Neither arson, recession, nor any other vicissitude encountered in nearly 100 years of operation has been able to stop Miles Label Company of Tucson, AZ, reports Inside Tucson Business in its recent profile of the sixth-generation family firm. The business, founded in Iowa in 1912 and relocated to Arizona in 1962, specializes in labels for food, pharmaceuticals, cosmetics, and even—according to its web site—for explosive ordnance such as bombs and grenades. In 1985, says Inside Tucson Business, a deliberately set fire destroyed the plant and all of its production equipment. The business was up and running again in 15 days, thanks to interim financing from a local bank that provided working cash until the insurance payments started coming in. (“Be over insured,” the company’s present owner, PJ Miles, is quoted as advising other printers. “Thank God we were.”) Today Miles Label prints in runs from 250 to 2 million using techniques that include UV, lamination, and holography. The company has emerged from the recession with 2010 numbers that exceed those of 2006, according to the story.

“The name was clever, but the spelling was too nuanced for the Internet age.” So says James Michel of the decision by Mountain Promotions of Oostburg, WI, to start calling itself that instead of using the company’s original name, “Mount’n Screenery”—a moniker that nicely recalls the Rodgers and Hart show tune, "Mountain Greenery," but probably was a little tricky to render as a URL. According to a story in the Sheboygan Press, the Michel family (James and his parents, Kris and Tom Michel) changed the name after purchasing the screen printing business in 2008. The rebranding went hand-in-hand with an expansion of products and services, and today the company’s offerings include custom-embroidered apparel as well as standard promotional items such as coffee mugs and bumper stickers. The story says that the Michels expect to purchase more production equipment this year as they continue to develop the business into a “one-stop promo shop.”

In another printing-related story from Wisconsin, The Green Bay Press-Gazette featured Worzalla Publishing Co. and its assignment to produce one of the most distinctive titles of last year: Of Thee I Sing, A Letter to My Daughters, by President Barack Obama. Worzalla, located in Stevens Point, printed an initial run of 500,000 copies in November and remains the book’s exclusive manufacturer, company president Charles Nason is quoted as saying. According to the story, security during production was unusually tight, with employees who knew about the book forbidden to discuss it outside.

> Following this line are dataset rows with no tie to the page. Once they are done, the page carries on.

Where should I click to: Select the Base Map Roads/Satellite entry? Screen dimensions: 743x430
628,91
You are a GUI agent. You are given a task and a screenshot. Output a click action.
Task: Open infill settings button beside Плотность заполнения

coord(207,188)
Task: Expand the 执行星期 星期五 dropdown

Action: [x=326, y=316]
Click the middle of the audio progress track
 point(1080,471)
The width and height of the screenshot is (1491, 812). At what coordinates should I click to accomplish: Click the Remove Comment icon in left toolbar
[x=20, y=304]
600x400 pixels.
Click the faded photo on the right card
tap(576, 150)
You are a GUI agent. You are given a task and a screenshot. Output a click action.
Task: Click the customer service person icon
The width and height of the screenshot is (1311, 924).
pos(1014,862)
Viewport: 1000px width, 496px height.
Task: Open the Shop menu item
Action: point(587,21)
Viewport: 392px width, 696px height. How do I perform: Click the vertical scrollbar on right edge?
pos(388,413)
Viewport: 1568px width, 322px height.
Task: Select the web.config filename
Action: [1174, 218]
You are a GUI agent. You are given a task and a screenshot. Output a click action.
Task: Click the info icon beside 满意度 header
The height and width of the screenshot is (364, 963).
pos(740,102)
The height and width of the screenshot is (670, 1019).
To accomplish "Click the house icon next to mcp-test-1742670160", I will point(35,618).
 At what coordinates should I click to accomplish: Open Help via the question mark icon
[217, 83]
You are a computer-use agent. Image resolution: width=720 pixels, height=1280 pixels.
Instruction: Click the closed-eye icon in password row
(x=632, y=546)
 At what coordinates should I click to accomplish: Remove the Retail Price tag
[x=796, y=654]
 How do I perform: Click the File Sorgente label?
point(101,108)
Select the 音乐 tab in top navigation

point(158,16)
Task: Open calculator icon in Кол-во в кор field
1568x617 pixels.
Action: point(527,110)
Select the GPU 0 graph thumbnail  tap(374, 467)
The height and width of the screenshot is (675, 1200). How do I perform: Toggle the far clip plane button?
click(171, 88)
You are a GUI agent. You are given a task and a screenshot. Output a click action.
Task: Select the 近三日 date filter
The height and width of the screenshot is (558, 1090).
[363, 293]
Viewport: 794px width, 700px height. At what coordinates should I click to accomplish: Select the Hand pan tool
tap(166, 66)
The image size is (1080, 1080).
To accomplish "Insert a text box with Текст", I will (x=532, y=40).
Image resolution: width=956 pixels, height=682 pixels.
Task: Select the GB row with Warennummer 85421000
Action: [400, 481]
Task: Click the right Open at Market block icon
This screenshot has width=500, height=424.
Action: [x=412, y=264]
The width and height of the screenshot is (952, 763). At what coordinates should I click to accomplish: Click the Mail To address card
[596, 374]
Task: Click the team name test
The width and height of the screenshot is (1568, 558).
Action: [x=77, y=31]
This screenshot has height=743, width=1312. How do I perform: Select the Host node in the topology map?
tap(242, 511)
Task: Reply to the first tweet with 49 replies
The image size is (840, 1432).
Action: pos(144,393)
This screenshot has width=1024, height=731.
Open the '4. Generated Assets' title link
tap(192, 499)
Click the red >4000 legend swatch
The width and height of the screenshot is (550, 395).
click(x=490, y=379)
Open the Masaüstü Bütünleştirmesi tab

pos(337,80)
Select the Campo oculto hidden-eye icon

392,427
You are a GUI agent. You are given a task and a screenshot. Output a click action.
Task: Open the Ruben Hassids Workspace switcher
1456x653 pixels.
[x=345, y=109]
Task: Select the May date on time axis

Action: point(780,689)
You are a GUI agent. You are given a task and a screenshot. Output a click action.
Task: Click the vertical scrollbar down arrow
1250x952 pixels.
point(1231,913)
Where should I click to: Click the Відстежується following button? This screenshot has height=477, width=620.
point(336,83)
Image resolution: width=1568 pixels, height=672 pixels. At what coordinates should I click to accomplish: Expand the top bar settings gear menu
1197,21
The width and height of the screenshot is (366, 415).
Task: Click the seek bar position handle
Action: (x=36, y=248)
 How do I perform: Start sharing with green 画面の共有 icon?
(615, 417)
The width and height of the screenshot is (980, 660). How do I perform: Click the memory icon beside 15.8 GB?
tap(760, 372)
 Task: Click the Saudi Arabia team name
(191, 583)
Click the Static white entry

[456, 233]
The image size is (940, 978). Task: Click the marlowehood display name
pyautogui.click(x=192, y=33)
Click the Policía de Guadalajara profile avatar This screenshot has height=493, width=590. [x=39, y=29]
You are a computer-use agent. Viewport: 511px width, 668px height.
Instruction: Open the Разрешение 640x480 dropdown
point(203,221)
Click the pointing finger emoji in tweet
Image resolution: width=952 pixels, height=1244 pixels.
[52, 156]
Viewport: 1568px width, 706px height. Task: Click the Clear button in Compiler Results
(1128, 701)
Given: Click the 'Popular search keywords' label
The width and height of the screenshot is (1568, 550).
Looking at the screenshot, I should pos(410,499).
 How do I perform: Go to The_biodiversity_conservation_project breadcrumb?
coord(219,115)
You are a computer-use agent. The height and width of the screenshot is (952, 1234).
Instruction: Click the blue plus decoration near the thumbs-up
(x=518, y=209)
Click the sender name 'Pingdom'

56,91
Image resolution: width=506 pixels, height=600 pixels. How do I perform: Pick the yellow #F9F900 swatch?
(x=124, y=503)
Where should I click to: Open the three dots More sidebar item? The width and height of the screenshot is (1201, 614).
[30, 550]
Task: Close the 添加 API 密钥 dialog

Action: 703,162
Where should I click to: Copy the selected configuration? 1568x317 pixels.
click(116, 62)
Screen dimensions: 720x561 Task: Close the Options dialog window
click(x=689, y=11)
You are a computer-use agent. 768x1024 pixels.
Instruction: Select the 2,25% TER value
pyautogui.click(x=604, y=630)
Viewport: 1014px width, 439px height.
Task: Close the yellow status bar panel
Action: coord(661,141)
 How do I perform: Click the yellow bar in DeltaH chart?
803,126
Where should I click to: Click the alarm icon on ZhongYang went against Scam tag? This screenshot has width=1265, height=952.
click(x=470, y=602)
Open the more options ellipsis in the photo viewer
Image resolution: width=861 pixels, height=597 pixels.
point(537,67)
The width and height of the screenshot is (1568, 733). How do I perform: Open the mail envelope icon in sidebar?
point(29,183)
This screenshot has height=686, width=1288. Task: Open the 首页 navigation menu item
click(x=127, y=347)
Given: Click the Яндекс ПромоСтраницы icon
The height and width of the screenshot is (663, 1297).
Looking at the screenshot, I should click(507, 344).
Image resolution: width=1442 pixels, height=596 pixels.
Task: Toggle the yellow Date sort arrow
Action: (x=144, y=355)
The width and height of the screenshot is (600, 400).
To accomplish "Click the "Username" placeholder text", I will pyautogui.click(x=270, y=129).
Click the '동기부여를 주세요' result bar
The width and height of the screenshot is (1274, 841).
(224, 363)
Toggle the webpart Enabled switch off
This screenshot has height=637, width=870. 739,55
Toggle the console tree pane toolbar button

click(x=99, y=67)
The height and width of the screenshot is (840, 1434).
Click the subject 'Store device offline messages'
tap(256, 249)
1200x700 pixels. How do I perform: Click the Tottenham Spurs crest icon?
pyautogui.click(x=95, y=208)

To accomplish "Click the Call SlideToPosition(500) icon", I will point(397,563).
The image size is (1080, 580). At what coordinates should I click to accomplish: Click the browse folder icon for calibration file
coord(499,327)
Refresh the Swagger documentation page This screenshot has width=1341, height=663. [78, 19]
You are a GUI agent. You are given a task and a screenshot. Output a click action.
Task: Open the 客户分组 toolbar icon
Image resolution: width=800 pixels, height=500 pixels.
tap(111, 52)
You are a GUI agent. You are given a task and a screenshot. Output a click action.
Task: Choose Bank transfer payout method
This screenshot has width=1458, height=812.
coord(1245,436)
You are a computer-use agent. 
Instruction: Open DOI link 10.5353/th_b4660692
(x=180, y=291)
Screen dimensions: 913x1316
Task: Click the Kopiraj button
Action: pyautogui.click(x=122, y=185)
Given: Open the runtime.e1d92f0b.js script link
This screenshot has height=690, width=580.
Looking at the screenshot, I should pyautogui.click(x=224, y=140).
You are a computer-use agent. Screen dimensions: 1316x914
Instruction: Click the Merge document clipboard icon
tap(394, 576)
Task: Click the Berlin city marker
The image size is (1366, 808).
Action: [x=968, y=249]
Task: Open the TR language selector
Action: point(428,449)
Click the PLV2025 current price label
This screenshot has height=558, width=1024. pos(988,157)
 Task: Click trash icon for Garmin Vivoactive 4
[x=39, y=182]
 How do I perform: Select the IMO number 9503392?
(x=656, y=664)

Those working on it had to wear badges, and their areas of the plant were roped off. Nason says that although being selected to print a book by a sitting U.S. president is unusual, producing bestsellers is business as usual for Worzalla, which he says prints a “major book” once a month. Established in 1892, the company has been 100% employee-owned since 1987.

SHORT TAKES: The Chattanooga Times Free Press profiled a local printer, Adams Lithographing Co., in recognition of the company’s strong showing in PIA’s 2010 Premier Print Awards...a loss of 700 jobs in the closing of the former Quad Graphics magazine plant in Clarksville, TN, was cited by a local paper, The Leaf-Chronicle, as partly responsible for a spike in unemployment in the Phoenix, AZ, the Ahwatukee Foothills News noted the acquisition of the Arizona division of World Marketing Inc. by Prisma Graphic...the Courthouse News Service reports a decision by the Idaho Supreme Court that obliges the owner of a screen printing company to pay unemployment benefits to a worker dismissed for having an affair with the owner’s wife. The liaison was not shown to be sufficiently connected to the employee’s work to justify denial of benefits, in the court’s view.